VENTURA, Calif. (Reuters) —
California wildfires
A Bombardier 415 Super Scooper makes a water drop on hot spots along the hillside in Santa Barbara, Calif., Sunday morning. (Mike Eliason/Santa Barbara County Fire Department via AP)

Calming winds on Sunday helped slow the spread of a California wildfire that already ranks as the third largest in state history, having scorched 269,000 acres along the scenic Pacific Coast north of Los Angeles.

Officials said more than 8,500 firefighters were battling the so-called Thomas Fire in Southern California, which began on Dec. 4. It has destroyed more than 1,000 structures and threatened 18,000 others, including homes in the wealthy town of Montecito just outside the coastal city of Santa Barbara.

The blaze, centered less than 100 miles northwest of downtown Los Angeles, has forced evacuations that turned neighborhoods into ghost towns and filled the air with smoke.

Communities near Santa Barbara saw a break from the gusting winds that had stoked the fire and helped it spread, opening a window for authorities to contain the disaster during the next two days.

“We want to make sure we get a hold of this thing before Wednesday,” said Captain Rick Crawford, a spokesman for the California Department of Forestry and Fire Protection, also known as Cal Fire.

Strong winds persisted on Sunday in Ventura County, which remained under a red flag warning. Crawford said the threat level was expected to drop later in the day.
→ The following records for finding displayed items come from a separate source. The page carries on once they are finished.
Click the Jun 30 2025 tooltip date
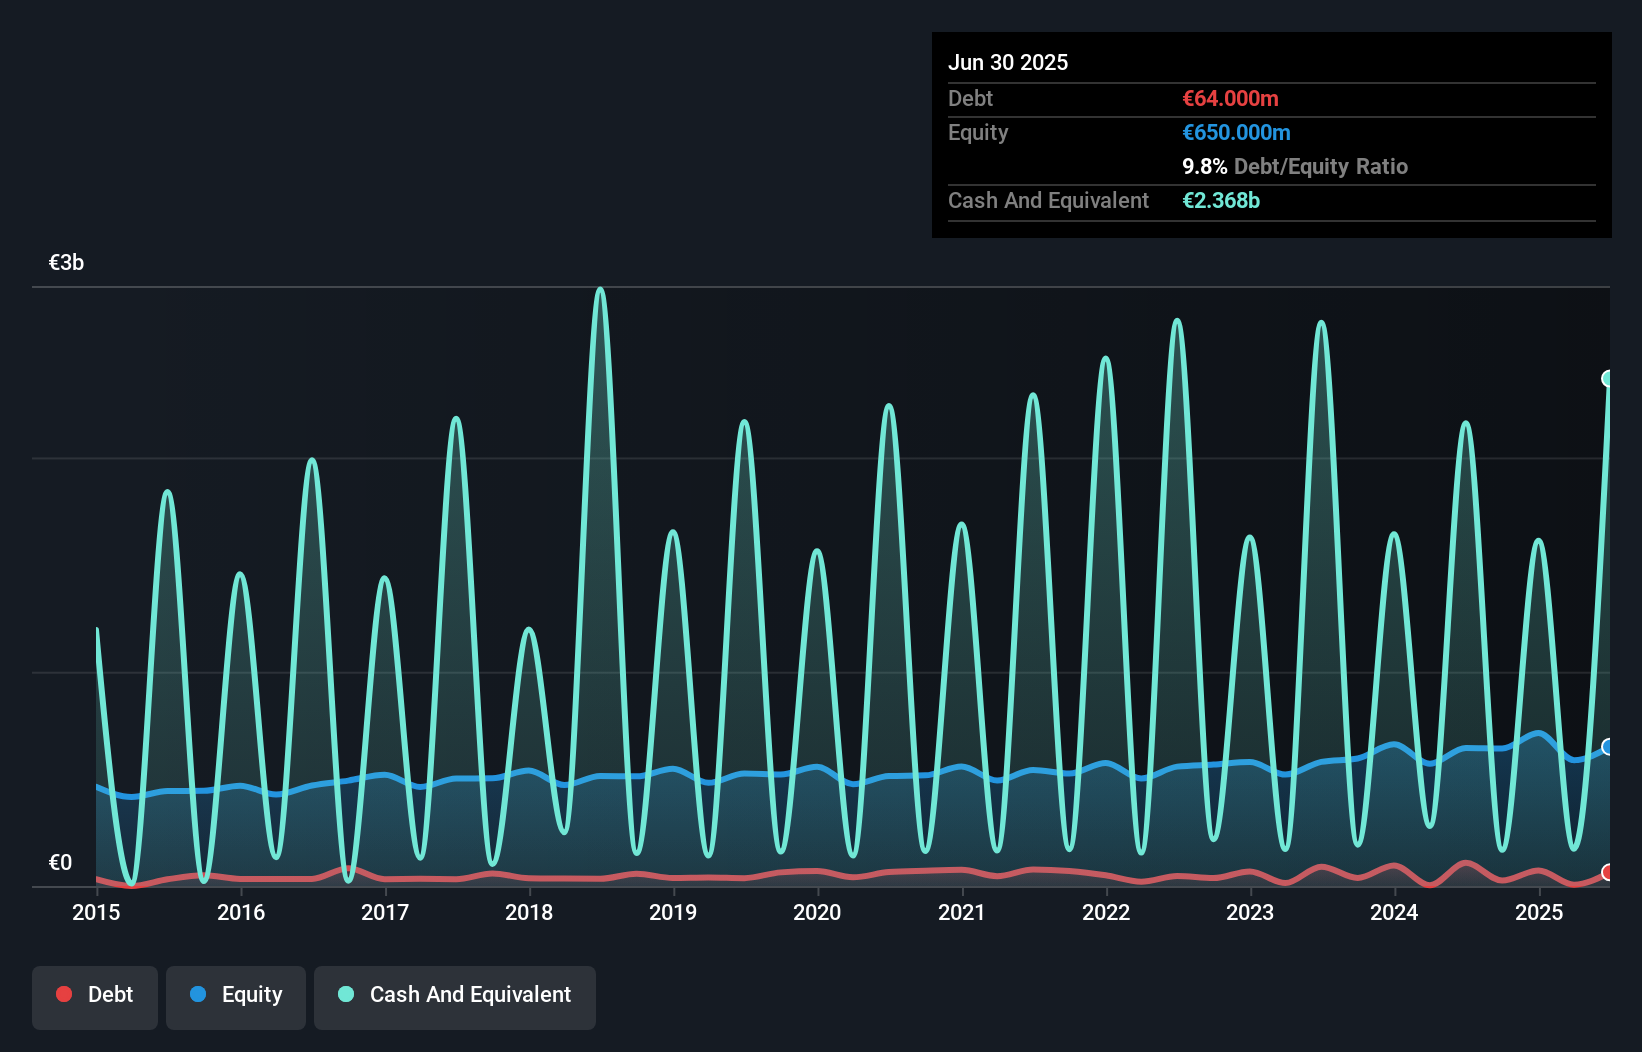The height and width of the screenshot is (1052, 1642). [1008, 63]
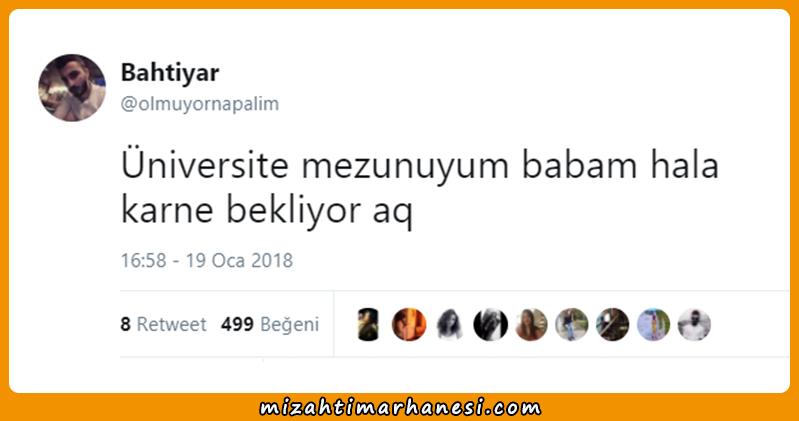Open the Bahtiyar display name
Image resolution: width=799 pixels, height=421 pixels.
pyautogui.click(x=170, y=72)
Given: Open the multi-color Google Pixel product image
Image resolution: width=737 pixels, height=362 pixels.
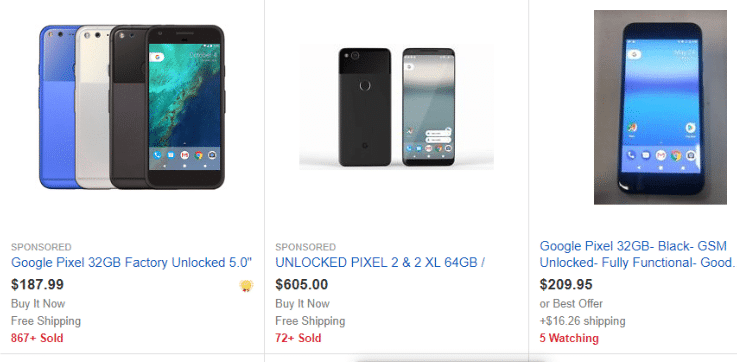Looking at the screenshot, I should (132, 107).
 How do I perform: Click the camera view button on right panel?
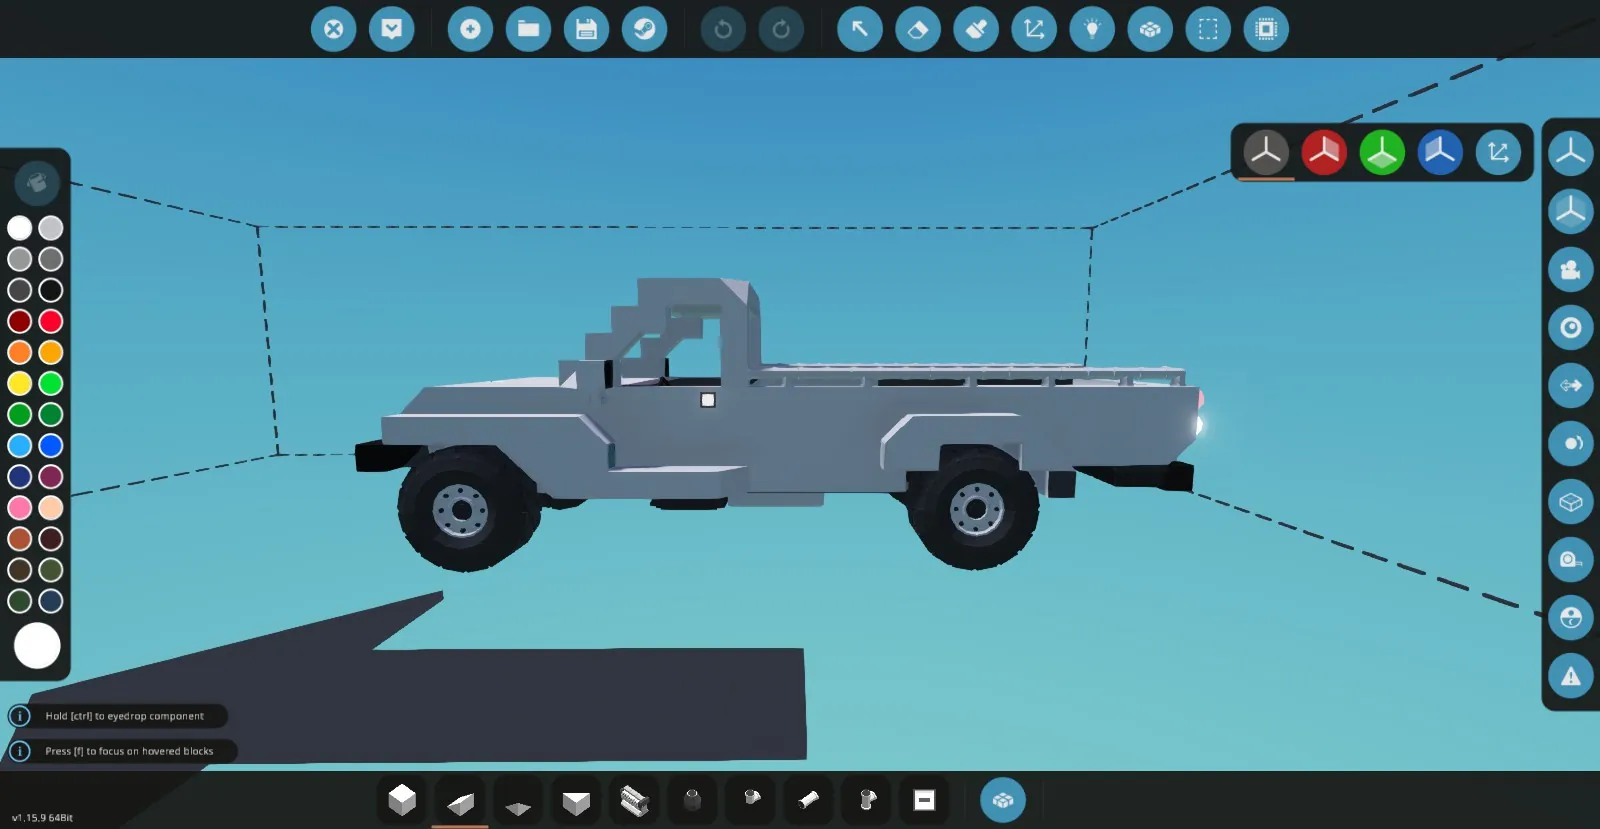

The fire is now 40 percent contained. Firefighters were employing more than 970 fire engines and 34 helicopters to battle the blaze.

Larry Dennis, 60, sought refuge at a shelter in the city of Ventura on Sunday after the blaze inundated the coastal region with smoke and turned nearby hillsides red.

“I’ve seen people who have lost everything,” he said.

Charlotte Garcia, 25, had been at the shelter for almost a week after the fire burned down her house in Ojai, about 30 miles north of Ventura. She lamented that firefighters had not done more to stop the destruction.

“The house next door to us got burnt down too, because they were too busy on the hill,” she said.

Cal Fire engineer Cory Iverson, 32, died on Thursday while battling the flames near the Ventura County community of Fillmore. The blaze’s first fatality, he died of smoke inhalation and burns, the Ventura County Medical Examiner’s Office said.

Five of the 20 most destructive fires in recorded history have ravaged the state in 2017, according to Cal Fire.

The Thomas fire, the seventh-most destructive in state history, forced many schools to close for days, shut roads and drove hundreds of thousands from their homes. It was also responsible for poor air quality throughout Southern California.